Data listing below:
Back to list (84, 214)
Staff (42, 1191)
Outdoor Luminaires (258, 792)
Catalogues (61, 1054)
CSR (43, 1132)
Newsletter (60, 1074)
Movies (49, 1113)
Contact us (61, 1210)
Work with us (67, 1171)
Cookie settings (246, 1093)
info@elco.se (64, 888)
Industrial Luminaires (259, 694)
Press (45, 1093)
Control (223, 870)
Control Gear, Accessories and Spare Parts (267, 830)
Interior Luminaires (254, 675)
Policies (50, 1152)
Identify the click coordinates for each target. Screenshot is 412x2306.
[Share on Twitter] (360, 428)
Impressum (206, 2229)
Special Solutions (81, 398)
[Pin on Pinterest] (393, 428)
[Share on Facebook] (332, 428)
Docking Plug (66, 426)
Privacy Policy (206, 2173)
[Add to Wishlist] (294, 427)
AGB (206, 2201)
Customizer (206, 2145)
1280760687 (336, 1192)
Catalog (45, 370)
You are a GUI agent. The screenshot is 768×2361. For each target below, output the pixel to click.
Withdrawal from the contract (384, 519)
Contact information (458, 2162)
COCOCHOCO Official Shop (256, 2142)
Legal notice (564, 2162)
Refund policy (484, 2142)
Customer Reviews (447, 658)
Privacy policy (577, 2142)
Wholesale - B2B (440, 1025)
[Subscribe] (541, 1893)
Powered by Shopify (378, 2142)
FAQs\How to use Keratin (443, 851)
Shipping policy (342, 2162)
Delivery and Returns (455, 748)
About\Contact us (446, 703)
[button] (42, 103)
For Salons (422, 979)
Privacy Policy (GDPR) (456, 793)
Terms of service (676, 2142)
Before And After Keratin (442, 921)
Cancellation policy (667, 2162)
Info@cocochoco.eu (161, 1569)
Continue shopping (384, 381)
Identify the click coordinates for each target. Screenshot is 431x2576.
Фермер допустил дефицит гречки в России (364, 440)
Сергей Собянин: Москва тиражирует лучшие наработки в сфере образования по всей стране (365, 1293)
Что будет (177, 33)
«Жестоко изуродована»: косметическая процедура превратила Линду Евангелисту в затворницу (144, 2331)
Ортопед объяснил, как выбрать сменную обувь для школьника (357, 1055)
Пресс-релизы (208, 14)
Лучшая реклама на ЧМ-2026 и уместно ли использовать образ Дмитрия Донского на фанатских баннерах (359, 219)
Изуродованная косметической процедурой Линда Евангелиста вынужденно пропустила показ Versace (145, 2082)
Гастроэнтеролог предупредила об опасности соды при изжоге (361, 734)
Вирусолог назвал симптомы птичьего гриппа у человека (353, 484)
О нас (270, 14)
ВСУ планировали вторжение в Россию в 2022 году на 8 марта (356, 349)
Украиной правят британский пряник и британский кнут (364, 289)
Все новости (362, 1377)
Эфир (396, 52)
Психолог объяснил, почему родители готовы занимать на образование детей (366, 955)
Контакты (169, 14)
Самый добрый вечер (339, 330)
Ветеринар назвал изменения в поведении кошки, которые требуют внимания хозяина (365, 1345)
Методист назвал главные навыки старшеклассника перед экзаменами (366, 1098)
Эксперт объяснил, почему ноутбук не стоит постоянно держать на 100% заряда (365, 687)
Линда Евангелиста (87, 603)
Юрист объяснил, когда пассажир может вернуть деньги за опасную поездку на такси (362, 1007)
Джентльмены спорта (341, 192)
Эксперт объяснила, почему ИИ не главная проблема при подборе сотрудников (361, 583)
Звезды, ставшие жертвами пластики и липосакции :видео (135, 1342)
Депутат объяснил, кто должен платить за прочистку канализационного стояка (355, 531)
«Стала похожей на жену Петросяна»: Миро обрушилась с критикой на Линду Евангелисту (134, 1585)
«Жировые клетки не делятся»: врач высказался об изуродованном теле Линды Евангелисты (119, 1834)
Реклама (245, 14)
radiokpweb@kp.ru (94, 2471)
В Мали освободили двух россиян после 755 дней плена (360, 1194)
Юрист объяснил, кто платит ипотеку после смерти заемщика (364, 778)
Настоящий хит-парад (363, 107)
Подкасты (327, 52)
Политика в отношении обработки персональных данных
End of Data listing.
▶ Instructions for the task
Transcribe each line of the data exactly, skipping none.

▶ Task response
Back to list (84, 214)
Staff (42, 1191)
Outdoor Luminaires (258, 792)
Catalogues (61, 1054)
CSR (43, 1132)
Newsletter (60, 1074)
Movies (49, 1113)
Contact us (61, 1210)
Work with us (67, 1171)
Cookie settings (246, 1093)
info@elco.se (64, 888)
Industrial Luminaires (259, 694)
Press (45, 1093)
Control (223, 870)
Control Gear, Accessories and Spare Parts (267, 830)
Interior Luminaires (254, 675)
Policies (50, 1152)
Identify the click coordinates for each target. Screenshot is 412x2306.
[Share on Twitter] (360, 428)
Impressum (206, 2229)
Special Solutions (81, 398)
[Pin on Pinterest] (393, 428)
[Share on Facebook] (332, 428)
Docking Plug (66, 426)
Privacy Policy (206, 2173)
[Add to Wishlist] (294, 427)
AGB (206, 2201)
Customizer (206, 2145)
1280760687 (336, 1192)
Catalog (45, 370)
You are a GUI agent. The screenshot is 768×2361. For each target below, output the pixel to click.
Withdrawal from the contract (384, 519)
Contact information (458, 2162)
COCOCHOCO Official Shop (256, 2142)
Legal notice (564, 2162)
Refund policy (484, 2142)
Customer Reviews (447, 658)
Privacy policy (577, 2142)
Wholesale - B2B (440, 1025)
[Subscribe] (541, 1893)
Powered by Shopify (378, 2142)
FAQs\How to use Keratin (443, 851)
Shipping policy (342, 2162)
Delivery and Returns (455, 748)
About\Contact us (446, 703)
[button] (42, 103)
For Salons (422, 979)
Privacy Policy (GDPR) (456, 793)
Terms of service (676, 2142)
Before And After Keratin (442, 921)
Cancellation policy (667, 2162)
Info@cocochoco.eu (161, 1569)
Continue shopping (384, 381)
Identify the click coordinates for each target. Screenshot is 431x2576.
Фермер допустил дефицит гречки в России (364, 440)
Сергей Собянин: Москва тиражирует лучшие наработки в сфере образования по всей стране (365, 1293)
Что будет (177, 33)
«Жестоко изуродована»: косметическая процедура превратила Линду Евангелисту в затворницу (144, 2331)
Ортопед объяснил, как выбрать сменную обувь для школьника (357, 1055)
Пресс-релизы (208, 14)
Лучшая реклама на ЧМ-2026 и уместно ли использовать образ Дмитрия Донского на фанатских баннерах (359, 219)
Изуродованная косметической процедурой Линда Евангелиста вынужденно пропустила показ Versace (145, 2082)
Гастроэнтеролог предупредила об опасности соды при изжоге (361, 734)
Вирусолог назвал симптомы птичьего гриппа у человека (353, 484)
О нас (270, 14)
ВСУ планировали вторжение в Россию в 2022 году на 8 марта (356, 349)
Украиной правят британский пряник и британский кнут (364, 289)
Все новости (362, 1377)
Эфир (396, 52)
Психолог объяснил, почему родители готовы занимать на образование детей (366, 955)
Контакты (169, 14)
Самый добрый вечер (339, 330)
Ветеринар назвал изменения в поведении кошки, которые требуют внимания хозяина (365, 1345)
Методист назвал главные навыки старшеклассника перед экзаменами (366, 1098)
Эксперт объяснил, почему ноутбук не стоит постоянно держать на 100% заряда (365, 687)
Линда Евангелиста (87, 603)
Юрист объяснил, когда пассажир может вернуть деньги за опасную поездку на такси (362, 1007)
Джентльмены спорта (341, 192)
Эксперт объяснила, почему ИИ не главная проблема при подборе сотрудников (361, 583)
Звезды, ставшие жертвами пластики и липосакции :видео (135, 1342)
Депутат объяснил, кто должен платить за прочистку канализационного стояка (355, 531)
«Стала похожей на жену Петросяна»: Миро обрушилась с критикой на Линду Евангелисту (134, 1585)
«Жировые клетки не делятся»: врач высказался об изуродованном теле Линды Евангелисты (119, 1834)
Реклама (245, 14)
radiokpweb@kp.ru (94, 2471)
В Мали освободили двух россиян после 755 дней плена (360, 1194)
Юрист объяснил, кто платит ипотеку после смерти заемщика (364, 778)
Настоящий хит-парад (363, 107)
Подкасты (327, 52)
Политика в отношении обработки персональных данных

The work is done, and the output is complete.